__Given data__
▼

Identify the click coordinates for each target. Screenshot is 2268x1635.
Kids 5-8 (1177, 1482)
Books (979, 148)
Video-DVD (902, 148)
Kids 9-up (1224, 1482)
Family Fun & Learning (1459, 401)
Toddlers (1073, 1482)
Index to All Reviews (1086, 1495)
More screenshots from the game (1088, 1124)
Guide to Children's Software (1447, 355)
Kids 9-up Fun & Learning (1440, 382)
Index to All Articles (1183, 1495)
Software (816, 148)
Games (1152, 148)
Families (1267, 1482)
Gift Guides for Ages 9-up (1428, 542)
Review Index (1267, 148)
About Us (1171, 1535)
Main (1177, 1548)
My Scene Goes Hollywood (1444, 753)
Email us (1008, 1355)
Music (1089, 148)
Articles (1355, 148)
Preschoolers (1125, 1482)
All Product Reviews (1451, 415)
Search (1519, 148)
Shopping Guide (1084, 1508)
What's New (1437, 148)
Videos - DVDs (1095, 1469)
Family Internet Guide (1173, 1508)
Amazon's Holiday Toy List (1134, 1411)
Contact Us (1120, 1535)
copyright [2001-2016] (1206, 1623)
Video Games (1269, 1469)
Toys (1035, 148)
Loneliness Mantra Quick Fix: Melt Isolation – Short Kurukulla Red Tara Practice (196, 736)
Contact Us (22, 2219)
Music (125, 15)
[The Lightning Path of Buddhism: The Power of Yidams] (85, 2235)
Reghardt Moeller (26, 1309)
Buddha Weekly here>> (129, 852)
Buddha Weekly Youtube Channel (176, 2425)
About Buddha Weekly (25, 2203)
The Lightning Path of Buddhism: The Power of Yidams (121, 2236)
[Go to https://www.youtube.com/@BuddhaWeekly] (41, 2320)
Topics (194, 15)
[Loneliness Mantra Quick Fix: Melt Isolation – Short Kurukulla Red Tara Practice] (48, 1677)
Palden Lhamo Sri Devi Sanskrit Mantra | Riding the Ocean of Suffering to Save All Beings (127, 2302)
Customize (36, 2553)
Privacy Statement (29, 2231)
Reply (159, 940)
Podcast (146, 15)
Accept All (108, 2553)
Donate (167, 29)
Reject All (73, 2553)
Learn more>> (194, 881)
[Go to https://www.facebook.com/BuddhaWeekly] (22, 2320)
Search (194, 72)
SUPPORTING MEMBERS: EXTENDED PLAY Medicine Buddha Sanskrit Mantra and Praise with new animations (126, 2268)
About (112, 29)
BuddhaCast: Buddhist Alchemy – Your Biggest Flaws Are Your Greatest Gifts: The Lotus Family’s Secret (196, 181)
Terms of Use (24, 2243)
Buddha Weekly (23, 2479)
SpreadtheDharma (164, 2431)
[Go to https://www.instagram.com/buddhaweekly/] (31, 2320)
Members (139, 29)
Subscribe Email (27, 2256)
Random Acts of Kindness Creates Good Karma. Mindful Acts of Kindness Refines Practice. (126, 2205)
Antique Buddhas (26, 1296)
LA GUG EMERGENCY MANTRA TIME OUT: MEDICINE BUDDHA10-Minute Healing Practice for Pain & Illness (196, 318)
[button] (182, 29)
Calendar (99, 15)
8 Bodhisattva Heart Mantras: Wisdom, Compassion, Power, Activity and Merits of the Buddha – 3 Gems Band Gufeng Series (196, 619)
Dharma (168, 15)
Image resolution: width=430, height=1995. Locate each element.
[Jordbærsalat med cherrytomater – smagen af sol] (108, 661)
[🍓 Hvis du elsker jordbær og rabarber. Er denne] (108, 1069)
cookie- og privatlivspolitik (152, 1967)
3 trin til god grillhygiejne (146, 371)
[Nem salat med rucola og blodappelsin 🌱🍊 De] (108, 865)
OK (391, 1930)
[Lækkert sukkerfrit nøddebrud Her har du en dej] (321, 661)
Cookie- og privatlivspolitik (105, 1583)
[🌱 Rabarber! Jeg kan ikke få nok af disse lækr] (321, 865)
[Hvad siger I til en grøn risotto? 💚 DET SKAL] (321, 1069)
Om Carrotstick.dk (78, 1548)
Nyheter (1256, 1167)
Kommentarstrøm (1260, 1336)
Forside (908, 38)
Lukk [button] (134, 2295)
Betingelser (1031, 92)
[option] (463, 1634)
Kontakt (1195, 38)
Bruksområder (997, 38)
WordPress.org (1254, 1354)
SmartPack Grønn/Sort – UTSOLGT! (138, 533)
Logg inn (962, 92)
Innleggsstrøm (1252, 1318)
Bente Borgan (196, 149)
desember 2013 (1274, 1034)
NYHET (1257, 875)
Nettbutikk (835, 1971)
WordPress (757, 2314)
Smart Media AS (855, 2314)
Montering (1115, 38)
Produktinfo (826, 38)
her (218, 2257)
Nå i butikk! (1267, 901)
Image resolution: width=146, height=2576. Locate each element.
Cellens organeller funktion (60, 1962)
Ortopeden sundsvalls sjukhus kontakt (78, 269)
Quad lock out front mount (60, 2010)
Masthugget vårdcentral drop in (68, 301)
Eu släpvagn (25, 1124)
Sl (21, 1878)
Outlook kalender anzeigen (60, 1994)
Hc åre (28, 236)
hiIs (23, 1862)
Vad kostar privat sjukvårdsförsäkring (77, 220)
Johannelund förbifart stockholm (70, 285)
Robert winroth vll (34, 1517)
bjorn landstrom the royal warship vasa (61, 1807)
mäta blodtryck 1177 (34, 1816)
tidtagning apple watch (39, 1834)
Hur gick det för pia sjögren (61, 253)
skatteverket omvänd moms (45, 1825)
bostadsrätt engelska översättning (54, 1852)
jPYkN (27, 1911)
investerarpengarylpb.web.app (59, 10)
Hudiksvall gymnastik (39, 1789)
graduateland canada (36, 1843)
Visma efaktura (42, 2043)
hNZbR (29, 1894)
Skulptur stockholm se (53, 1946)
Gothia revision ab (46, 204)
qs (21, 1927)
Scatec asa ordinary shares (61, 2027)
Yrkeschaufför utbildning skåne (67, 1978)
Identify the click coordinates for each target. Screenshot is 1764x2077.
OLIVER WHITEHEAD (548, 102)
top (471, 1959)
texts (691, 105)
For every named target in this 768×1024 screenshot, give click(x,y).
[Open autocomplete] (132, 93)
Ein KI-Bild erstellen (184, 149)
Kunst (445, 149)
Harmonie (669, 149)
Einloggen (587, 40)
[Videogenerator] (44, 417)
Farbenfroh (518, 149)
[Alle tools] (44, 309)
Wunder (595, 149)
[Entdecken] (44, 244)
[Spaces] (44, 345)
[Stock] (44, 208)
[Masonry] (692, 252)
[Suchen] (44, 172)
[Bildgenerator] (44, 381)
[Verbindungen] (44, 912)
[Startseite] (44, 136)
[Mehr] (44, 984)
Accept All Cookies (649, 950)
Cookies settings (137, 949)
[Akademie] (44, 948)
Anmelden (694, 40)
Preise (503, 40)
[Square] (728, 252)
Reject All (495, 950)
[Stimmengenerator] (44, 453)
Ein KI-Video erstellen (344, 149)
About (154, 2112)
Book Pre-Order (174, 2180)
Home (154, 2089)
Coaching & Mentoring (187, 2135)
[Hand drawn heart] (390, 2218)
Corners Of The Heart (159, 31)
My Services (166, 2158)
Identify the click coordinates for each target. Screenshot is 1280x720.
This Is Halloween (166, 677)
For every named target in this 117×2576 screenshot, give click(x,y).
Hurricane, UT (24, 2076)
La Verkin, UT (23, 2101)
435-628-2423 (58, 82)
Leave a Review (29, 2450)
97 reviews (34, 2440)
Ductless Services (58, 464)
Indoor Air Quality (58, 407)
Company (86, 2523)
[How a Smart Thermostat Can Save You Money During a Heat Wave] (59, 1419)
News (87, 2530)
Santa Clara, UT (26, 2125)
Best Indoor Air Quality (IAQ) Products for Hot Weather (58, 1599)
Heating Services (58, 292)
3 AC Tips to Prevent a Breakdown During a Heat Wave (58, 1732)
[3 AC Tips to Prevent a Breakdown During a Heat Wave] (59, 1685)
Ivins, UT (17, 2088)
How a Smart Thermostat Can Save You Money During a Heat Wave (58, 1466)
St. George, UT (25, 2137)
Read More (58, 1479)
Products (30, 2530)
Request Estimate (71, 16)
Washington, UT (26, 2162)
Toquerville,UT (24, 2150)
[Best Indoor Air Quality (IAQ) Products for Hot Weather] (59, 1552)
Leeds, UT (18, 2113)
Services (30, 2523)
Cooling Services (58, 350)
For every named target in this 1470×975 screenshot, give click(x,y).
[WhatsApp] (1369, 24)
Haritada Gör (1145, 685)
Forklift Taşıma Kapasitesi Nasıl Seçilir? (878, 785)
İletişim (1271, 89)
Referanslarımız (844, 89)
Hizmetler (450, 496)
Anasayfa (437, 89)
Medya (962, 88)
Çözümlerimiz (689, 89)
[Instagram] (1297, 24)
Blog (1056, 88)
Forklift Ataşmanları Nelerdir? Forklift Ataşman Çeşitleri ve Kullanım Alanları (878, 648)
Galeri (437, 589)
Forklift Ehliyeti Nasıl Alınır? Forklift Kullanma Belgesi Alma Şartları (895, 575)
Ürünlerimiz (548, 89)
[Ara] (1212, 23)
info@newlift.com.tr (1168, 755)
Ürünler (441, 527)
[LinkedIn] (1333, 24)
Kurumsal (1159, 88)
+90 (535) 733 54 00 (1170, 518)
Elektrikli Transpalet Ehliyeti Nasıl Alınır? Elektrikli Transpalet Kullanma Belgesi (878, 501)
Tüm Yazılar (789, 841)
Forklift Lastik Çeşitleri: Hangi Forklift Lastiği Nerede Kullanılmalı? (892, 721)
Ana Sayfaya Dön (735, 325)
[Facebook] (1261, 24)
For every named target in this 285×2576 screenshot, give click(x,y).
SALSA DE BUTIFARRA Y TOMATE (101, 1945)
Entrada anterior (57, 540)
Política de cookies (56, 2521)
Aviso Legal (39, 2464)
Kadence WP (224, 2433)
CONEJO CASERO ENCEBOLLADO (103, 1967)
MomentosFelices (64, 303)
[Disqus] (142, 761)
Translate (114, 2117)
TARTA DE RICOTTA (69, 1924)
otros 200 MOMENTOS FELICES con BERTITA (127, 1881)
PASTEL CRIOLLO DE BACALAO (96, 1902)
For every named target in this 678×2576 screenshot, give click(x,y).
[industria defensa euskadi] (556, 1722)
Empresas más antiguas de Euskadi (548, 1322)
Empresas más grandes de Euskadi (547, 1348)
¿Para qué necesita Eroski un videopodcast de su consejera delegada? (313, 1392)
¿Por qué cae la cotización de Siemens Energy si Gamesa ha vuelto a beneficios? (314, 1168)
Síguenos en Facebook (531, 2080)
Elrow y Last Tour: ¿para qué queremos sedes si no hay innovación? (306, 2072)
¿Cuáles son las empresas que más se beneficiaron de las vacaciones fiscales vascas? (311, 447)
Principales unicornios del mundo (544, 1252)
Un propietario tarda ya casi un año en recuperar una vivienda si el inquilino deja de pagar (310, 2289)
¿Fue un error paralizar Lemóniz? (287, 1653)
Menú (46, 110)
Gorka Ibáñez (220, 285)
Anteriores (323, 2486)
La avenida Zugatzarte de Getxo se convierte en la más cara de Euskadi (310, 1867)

▲

Your answer should be the lines of the listing above between the line holding "About Us (1171, 1535)" and the line holding "What's New (1437, 148)", inclusive, restated word for word and alone.

About Us (1171, 1535)
Main (1177, 1548)
My Scene Goes Hollywood (1444, 753)
Email us (1008, 1355)
Music (1089, 148)
Articles (1355, 148)
Preschoolers (1125, 1482)
All Product Reviews (1451, 415)
Search (1519, 148)
Shopping Guide (1084, 1508)
What's New (1437, 148)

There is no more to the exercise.